Decision Date | 11 October 2016 |
Docket Number | No. 10–15–19.,10–15–19. |
Citation | 2016 Ohio 7259,71 N.E.3d 1262 |
Parties | EIGHTH FLOOR PROMOTIONS, L.L.C. Plaintiff–Appellant, v. The CINCINNATI INSURANCE COMPANIES, Defendant–Appellee. |
Court | Ohio Court of Appeals |
Stuart E. Scott, Cleveland, and Daniel Frech for appellant.
Nancy K. Tordai and D. Wesley Newhouse for appellee.
{¶ 1} Plaintiff–Appellant, Eighth Floor Promotions, L.L.C. ("Eighth Floor"), appeals the judgment of the Court of Common Pleas of Mercer County granting summary judgment in favor of Defendant–Appellee, The Cincinnati Insurance Companies ("Cincinnati Insurance"). On appeal, Eighth Floor argues that the trial court erred in finding that Cincinnati Insurance did not have a duty to defend it against allegations of copyright infringement. For the reasons that follow, we affirm in part, and reverse in part, the judgment of the trial court, and remand for further consideration.

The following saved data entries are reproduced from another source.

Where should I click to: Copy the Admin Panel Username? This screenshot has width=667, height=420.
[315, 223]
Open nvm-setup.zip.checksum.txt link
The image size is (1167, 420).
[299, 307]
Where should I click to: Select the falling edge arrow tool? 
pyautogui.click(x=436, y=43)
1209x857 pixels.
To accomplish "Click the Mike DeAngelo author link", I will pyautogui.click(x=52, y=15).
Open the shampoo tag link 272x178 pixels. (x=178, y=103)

{¶ 2} This case arises out of an insurance coverage dispute between Eighth Floor and Cincinnati Insurance. Eighth Floor is a Nevada limited liability company with its principal place of business in Celina, Ohio. It manufactures and sells sports awards and business gifts. It is managed by a few officers, some of whom also sit on its board of directors.

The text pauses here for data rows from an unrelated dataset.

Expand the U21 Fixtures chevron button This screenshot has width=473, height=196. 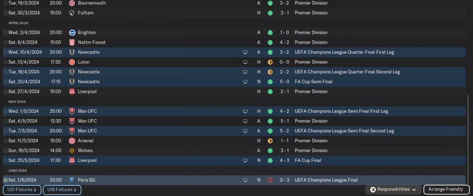pos(22,190)
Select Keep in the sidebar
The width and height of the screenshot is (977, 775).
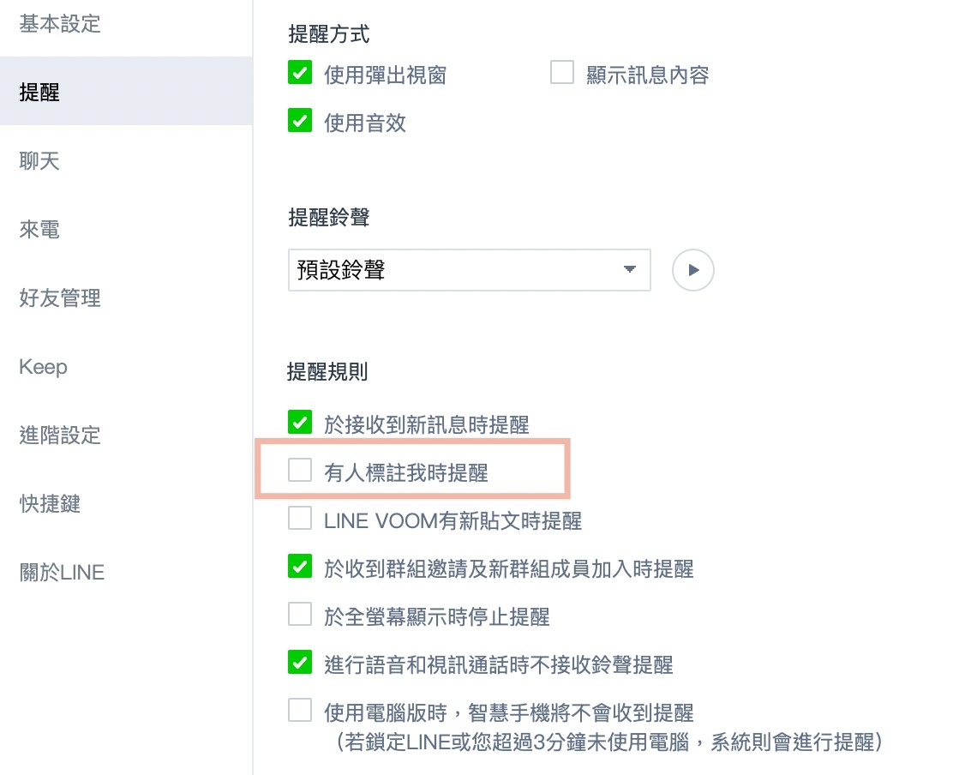click(x=43, y=367)

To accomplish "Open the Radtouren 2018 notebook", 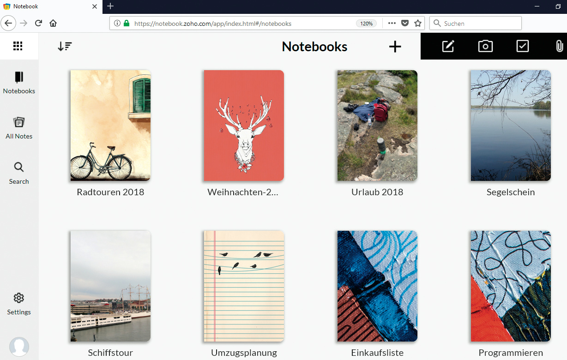I will (x=110, y=126).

{¶ 3} Eighth Floor's Operating Agreement provides that it will "indemnify and hold harmless" its officers and directors "[i]n any "threatened * * * claim, action or proceeding to which any officer or any [director] * * * is [a] party or is threatened to be made a party by reason of its or his activities on behalf of [Eighth Floor]." (Docket No. 35, Ex. 2, p. 15).
{¶ 4} In 2010, Eighth Floor purchased an insurance policy from Cincinnati Insurance ("the Policy"). The Policy provided that Cincinnati Insurance would "pay on behalf of the ‘company’ all ‘loss' which the ‘company’ [was] required to pay as indemnification to the ‘individual insureds' resulting from any ‘claim’ first made during the ‘policy period’ * * * for a ‘wrongful act’ ". (Docket No. 33, Ex. 1–A, p. 12). The Policy defined "company" as "the ‘insured entity’ and any ‘subsidiary’ " and "individual insureds" as "[a]ll persons who were, now are, or shall become directors, officers or employees, of the ‘company’ ". (Id. at p. 14).
{¶ 5} On May 11, 2011, Eighth Floor's Chief Executive Officer, Dave Willis, received the following letter from the Business Software Alliance ("the BSA"):
(Emphasis sic.) (Docket No. 35, Ex. 4). The letter ("the audit request") was forwarded to Eighth Floor's insurance agent, who forwarded it to Cincinnati Insurance.
{¶ 6} On May 20, 2011, Eighth Floor retained counsel to conduct a software compliance audit and prepare a summary of the results; assist it in its efforts to comply with all applicable software licensing requirements; attempt to negotiate a favorable settlement with the BSA; review its applicable insurance policies; and review proposed software license purchases.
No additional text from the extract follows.